As we were pulling in to the Wal Mart parking lot tonight, a very large man came out and started across the crosswalk. My dad and grandma were in the front seat, and I was in the back. My grandma did her usual "LOOK OUT FOR THAT MAN!" thing, because of course no one else can drive; and my dad said he saw him.

And then he added "Jesus Christ, look at that fat fucking slob." Or something along those lines, I forget the exact words. But it pissed me off.

"You have a fat person in the back seat, you know. Don't be nasty." I started. I guess I was a little more vehement than I realized, because my dad sounded sort of surprised when he said "Okay, okay, calm down." My slightly-less-than-with-it grandma hijacked the conversation with some random observation or story or something at that point, so I didn't end up launching into a full-on fat acceptance speech ... but it was right on the tip of my tongue.

I think my dad assumes, like most people do, that I'm perpetually on a diet/thinking about a diet/worrying about being on a diet/whatever. I think he assumes that I think I'm a thin person who just looks fat right now. I don't think he realizes that not only do I look fat, I feel fat (in the way of "this is how I am", not the "OMGGGGGGG I'm such a whale!" way), and I identify as fat. And I'm okay with that. So when he calls some random person walking down the street a "fat fucking slob", I basically think he thinks that about me.
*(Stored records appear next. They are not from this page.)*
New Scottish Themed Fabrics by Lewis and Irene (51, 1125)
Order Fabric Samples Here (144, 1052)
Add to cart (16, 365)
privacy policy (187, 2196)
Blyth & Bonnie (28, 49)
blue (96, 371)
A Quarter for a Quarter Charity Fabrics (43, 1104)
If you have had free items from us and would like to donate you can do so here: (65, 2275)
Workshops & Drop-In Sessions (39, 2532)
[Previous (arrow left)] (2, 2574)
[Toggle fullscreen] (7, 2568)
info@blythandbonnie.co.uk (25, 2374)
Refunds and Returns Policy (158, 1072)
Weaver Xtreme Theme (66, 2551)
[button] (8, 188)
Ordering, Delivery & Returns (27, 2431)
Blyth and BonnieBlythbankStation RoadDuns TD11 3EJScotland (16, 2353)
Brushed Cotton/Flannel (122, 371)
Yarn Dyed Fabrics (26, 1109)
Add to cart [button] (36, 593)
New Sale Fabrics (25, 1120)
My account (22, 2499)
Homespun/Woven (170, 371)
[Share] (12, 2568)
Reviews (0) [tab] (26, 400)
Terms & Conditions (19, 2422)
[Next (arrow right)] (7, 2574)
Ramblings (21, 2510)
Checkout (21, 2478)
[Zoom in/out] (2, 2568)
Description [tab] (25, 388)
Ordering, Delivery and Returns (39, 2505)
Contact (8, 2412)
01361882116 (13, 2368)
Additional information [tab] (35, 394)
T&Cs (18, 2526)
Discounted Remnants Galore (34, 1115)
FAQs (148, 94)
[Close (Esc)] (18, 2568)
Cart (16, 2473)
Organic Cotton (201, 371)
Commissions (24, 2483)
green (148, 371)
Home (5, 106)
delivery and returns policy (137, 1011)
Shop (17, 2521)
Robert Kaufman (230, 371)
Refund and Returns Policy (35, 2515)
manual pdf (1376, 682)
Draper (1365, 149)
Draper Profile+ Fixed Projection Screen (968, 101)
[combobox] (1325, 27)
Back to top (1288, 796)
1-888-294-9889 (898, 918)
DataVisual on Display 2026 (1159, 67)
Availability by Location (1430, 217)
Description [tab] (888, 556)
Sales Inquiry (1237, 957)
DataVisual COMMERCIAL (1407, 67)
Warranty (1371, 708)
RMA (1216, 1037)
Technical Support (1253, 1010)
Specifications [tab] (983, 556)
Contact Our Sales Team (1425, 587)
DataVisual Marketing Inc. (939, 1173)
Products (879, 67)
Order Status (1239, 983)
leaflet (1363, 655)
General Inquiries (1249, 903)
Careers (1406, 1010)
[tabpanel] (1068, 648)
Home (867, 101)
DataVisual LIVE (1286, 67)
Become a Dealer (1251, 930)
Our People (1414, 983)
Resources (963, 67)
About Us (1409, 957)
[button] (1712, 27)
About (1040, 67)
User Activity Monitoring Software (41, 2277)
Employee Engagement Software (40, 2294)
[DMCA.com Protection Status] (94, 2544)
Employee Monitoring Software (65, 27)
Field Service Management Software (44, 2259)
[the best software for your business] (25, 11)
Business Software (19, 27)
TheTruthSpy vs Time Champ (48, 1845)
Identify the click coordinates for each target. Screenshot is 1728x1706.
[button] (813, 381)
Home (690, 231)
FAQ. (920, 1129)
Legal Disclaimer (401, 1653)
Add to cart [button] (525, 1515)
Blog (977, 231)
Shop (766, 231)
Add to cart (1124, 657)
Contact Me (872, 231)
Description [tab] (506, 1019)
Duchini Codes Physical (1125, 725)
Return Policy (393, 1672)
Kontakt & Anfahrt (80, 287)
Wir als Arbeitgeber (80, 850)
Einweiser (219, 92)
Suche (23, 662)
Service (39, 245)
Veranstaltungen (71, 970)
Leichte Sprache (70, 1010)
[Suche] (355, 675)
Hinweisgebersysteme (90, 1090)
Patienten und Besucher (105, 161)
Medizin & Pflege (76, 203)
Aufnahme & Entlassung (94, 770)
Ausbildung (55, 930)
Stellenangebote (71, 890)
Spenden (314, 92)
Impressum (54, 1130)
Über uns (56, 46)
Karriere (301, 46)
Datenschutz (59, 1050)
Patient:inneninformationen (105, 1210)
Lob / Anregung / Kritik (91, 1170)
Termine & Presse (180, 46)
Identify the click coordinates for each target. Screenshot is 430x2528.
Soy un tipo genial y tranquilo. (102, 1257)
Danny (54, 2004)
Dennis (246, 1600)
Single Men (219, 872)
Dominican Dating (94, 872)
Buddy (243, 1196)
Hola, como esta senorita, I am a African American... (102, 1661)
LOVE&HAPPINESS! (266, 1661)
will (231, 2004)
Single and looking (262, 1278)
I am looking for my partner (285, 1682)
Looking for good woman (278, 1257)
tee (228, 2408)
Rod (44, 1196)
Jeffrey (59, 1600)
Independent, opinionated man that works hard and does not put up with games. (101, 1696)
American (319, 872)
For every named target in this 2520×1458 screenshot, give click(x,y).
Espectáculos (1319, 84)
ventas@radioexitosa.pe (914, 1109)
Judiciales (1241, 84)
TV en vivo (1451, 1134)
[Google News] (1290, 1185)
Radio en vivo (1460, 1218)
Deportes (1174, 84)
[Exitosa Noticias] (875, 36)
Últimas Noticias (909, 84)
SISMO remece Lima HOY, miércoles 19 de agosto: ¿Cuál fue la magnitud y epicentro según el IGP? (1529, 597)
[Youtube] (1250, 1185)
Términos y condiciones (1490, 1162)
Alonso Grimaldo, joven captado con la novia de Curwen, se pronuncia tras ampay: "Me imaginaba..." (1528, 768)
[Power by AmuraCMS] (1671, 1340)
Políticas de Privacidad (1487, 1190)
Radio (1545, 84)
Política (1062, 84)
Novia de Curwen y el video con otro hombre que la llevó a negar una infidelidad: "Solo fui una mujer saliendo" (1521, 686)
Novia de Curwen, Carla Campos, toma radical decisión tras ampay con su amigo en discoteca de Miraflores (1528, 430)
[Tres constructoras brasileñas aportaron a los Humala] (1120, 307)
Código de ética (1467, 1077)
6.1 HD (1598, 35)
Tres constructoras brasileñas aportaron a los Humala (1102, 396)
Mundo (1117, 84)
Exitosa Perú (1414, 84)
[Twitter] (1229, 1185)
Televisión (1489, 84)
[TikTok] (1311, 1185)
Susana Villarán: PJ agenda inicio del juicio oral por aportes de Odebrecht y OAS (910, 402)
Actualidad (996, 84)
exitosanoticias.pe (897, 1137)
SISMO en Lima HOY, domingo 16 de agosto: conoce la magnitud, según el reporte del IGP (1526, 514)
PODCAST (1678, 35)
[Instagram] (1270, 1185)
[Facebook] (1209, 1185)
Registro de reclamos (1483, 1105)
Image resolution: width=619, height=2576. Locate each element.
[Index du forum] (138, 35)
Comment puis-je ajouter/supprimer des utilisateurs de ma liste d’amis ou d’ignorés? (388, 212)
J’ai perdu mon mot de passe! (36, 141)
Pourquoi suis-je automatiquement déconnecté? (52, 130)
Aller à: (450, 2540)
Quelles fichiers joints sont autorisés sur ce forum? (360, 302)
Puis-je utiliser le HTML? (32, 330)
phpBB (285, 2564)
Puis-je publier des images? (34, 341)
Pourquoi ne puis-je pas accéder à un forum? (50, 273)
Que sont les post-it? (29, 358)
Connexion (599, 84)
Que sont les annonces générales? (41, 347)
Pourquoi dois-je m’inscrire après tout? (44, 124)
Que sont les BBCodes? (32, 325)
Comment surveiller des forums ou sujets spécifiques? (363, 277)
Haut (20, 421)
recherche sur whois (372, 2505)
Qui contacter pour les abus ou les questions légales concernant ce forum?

Thanks to my grandma being ... well, herself, I didn't get that far. But I'm sure it'll come up again.

4 Responses
  1. the Fat Lady Says:

    I have SO been there. I had to have a knock-down, shout-over-the-top-of-him fight with my dad, basically "I deal with this shit every day from complete strangers, I do NOT need it at home", before he *got* it.

  2. purplegirl Says:

    Yeah, I think if my grandma hadn't gone off on a rant we might've gone there. Of course, he's one of those "I don't mean YOU!" people. Sigh.

  3. the Fat Lady Says:

    In a car one day, my friend leans out the window and shouts, "oink oink" at a lady about my size. I pulled over, slapped him on the back of the head. He says, "WHAT?!? Oh... But I don't think of YOU that way!"

    I said to him, "that IS me. Do you know how often some shithead in a ute abuses me on the street? Every day. EVERY day. Do you have any idea how bad her day just got?"

    He looked at me and I could see the gears turning. Then he got out of the car, caught up with the lady, got down on one knee and apologised. She walked on with a smile on her face, I drove home trying not to cry, and he's never done it since.

    One of the best moments of my life.

  4. purplegirl Says:

    That is completely awesome. Good for you, teaching your friend a lesson! And good for him, too, to be able to learn it.